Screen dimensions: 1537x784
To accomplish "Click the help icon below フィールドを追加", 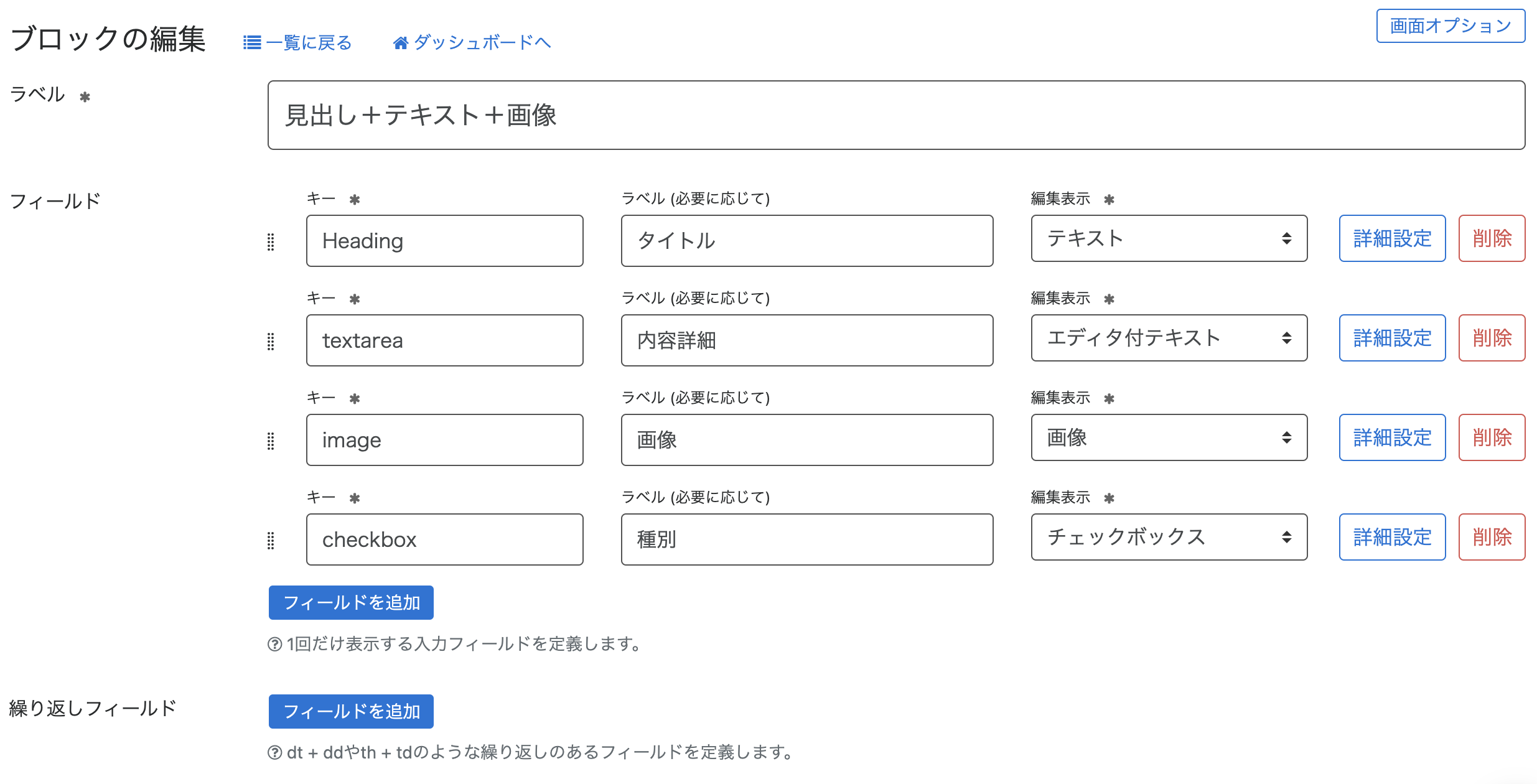I will [x=274, y=645].
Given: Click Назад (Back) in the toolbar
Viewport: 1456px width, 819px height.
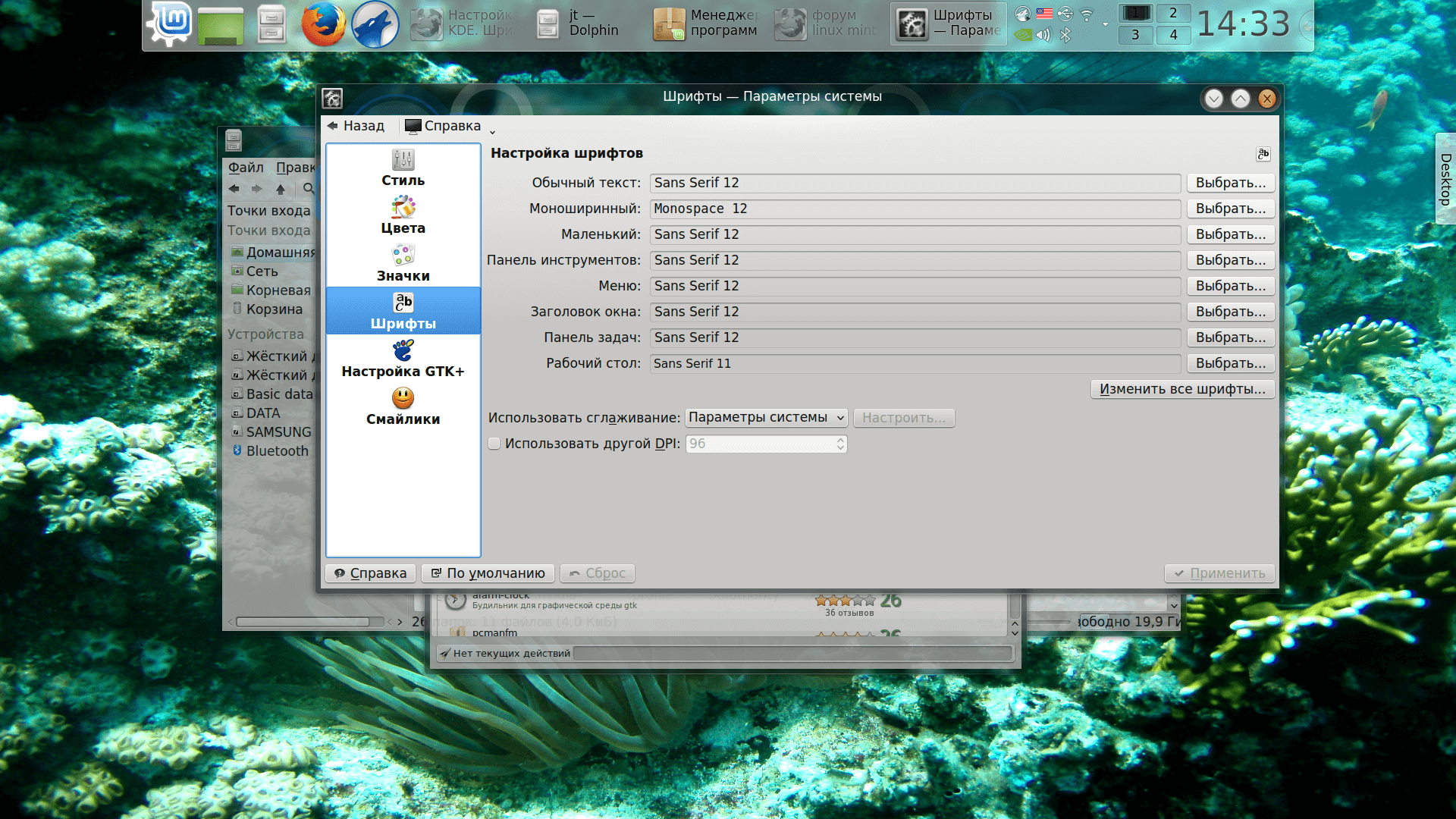Looking at the screenshot, I should (x=356, y=126).
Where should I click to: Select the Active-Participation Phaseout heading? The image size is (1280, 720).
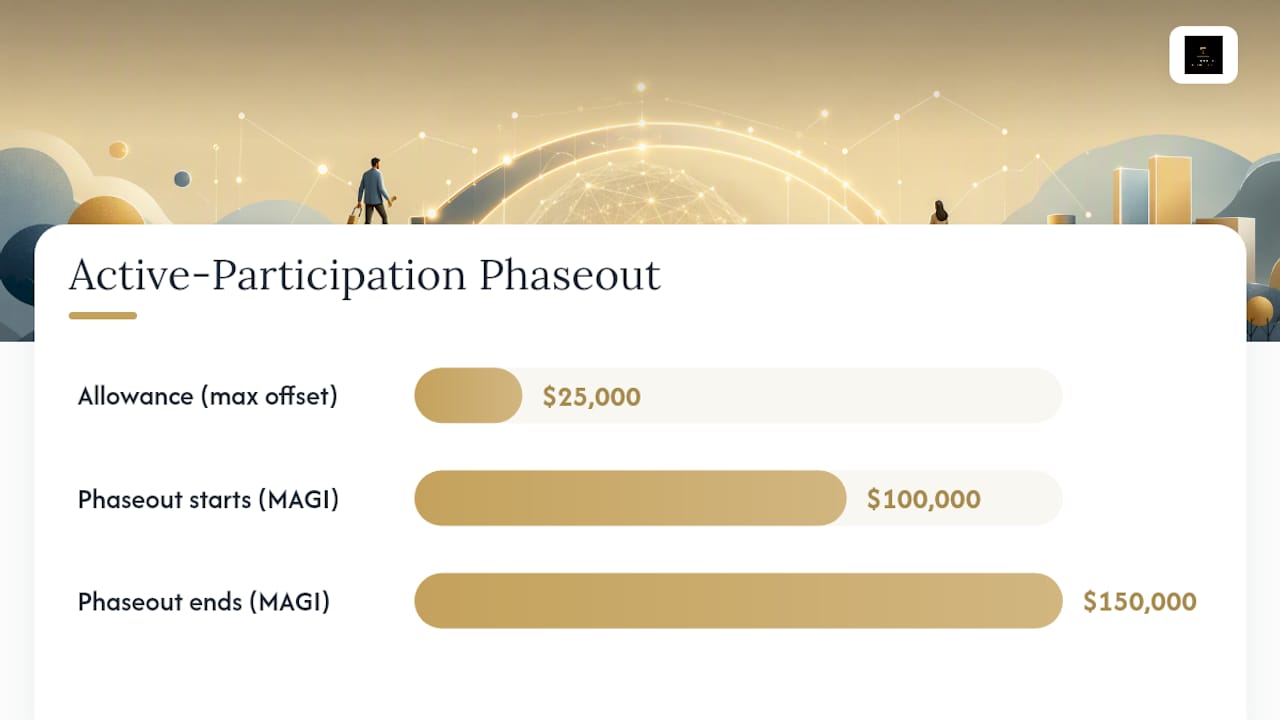[365, 275]
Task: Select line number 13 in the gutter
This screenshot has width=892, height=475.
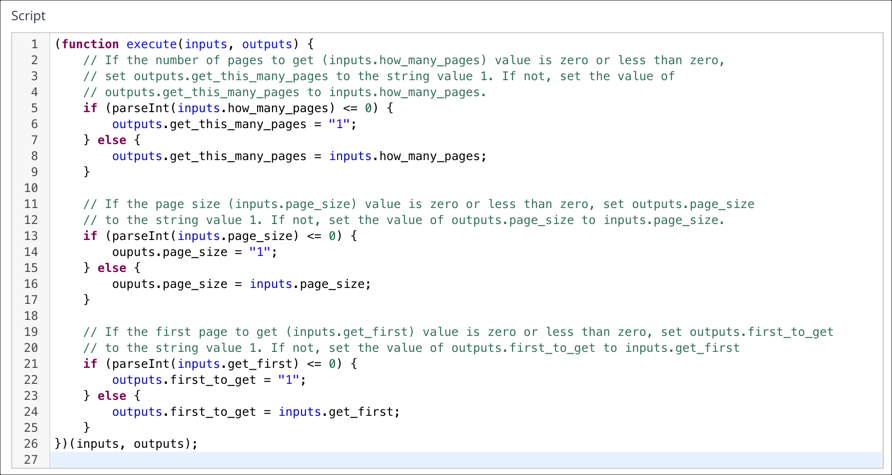Action: (x=30, y=236)

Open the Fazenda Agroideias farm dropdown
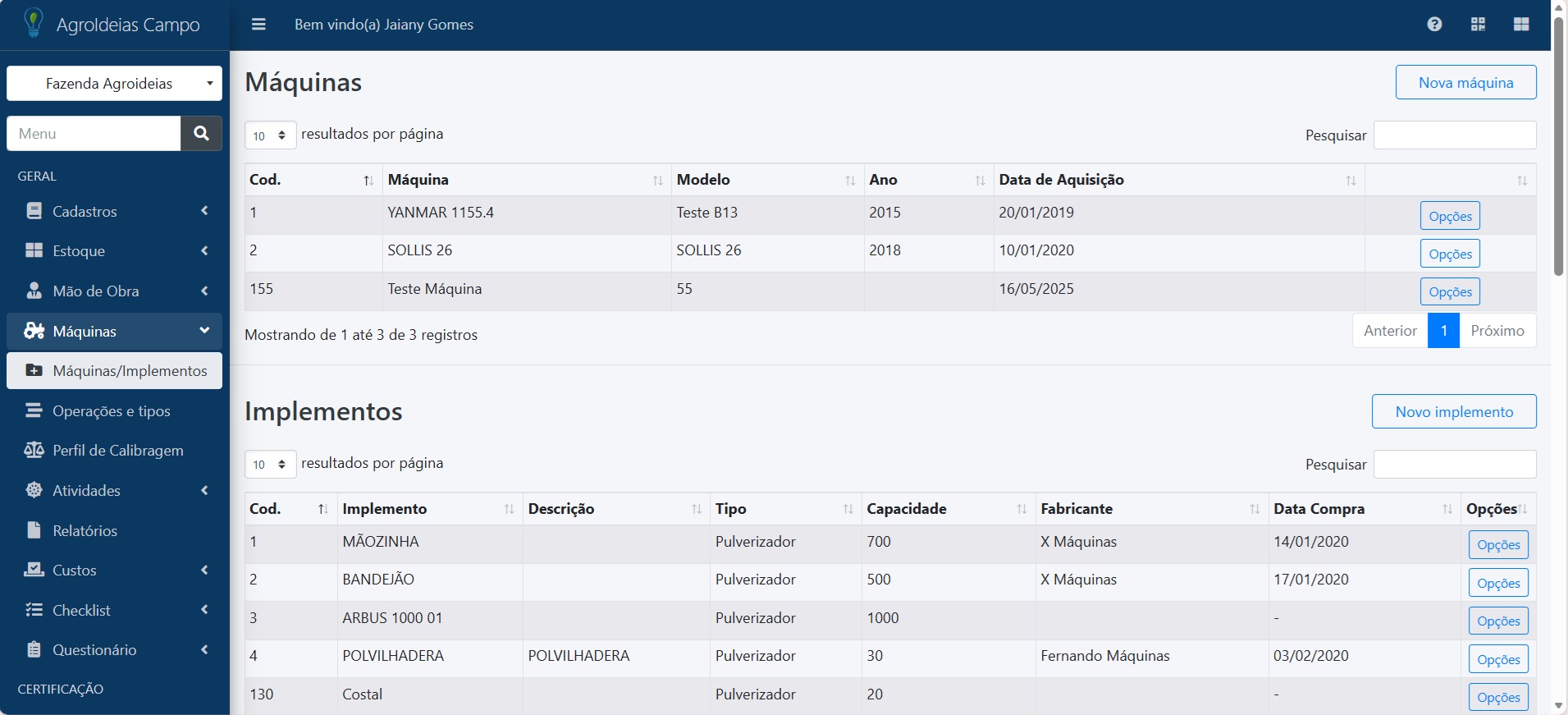114,83
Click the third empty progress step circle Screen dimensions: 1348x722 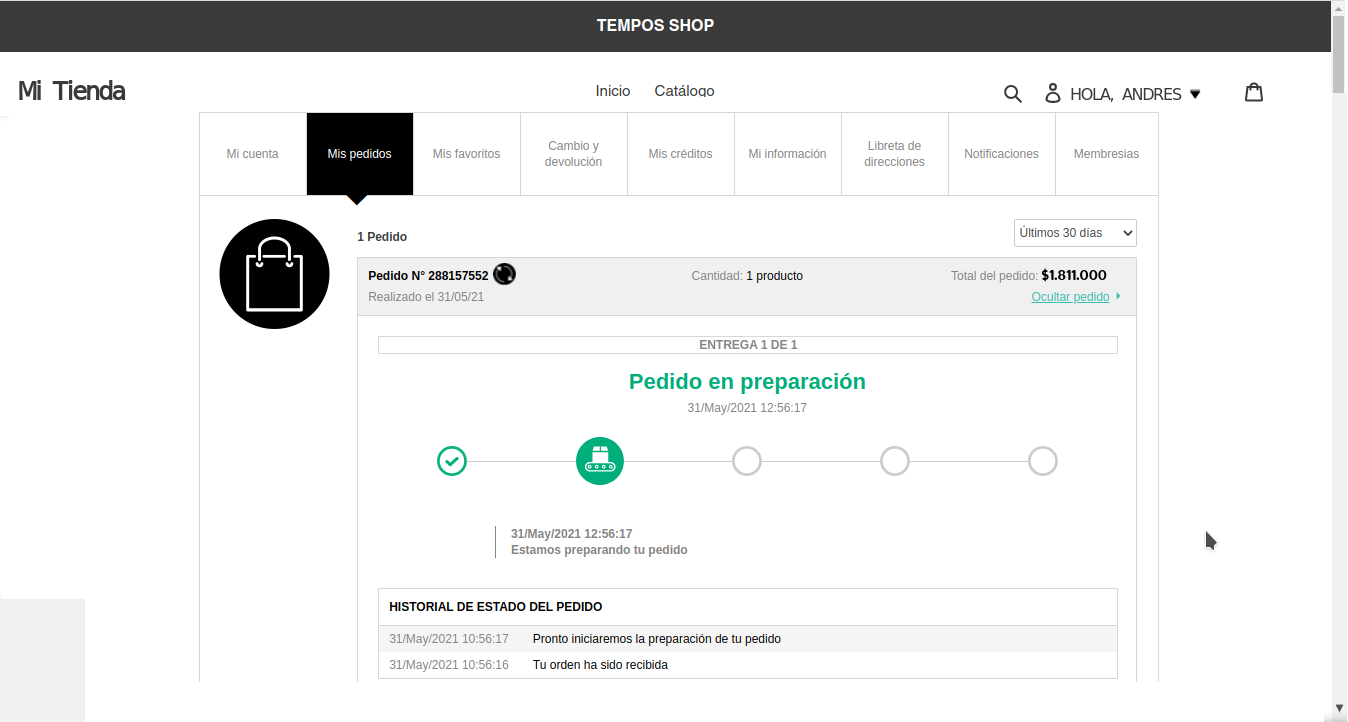point(747,461)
----
• [Work instructions]
Reproduce the data from the line containing "Where should I" to the line containing "Action: (x=30, y=236)", both lines included and the requests kept unchanged, with every coordinate in the answers multiplied by 2.35 and rounded to a whole number, halves rounded up. Omit the pictures from your response.

• [Correct output]
Where should I click to: Select the Active-Participation Phaseout heading? The image size is (1280, 720).
[858, 646]
Task: Select line number 13 in the gutter
This screenshot has width=892, height=475.
Action: (x=71, y=555)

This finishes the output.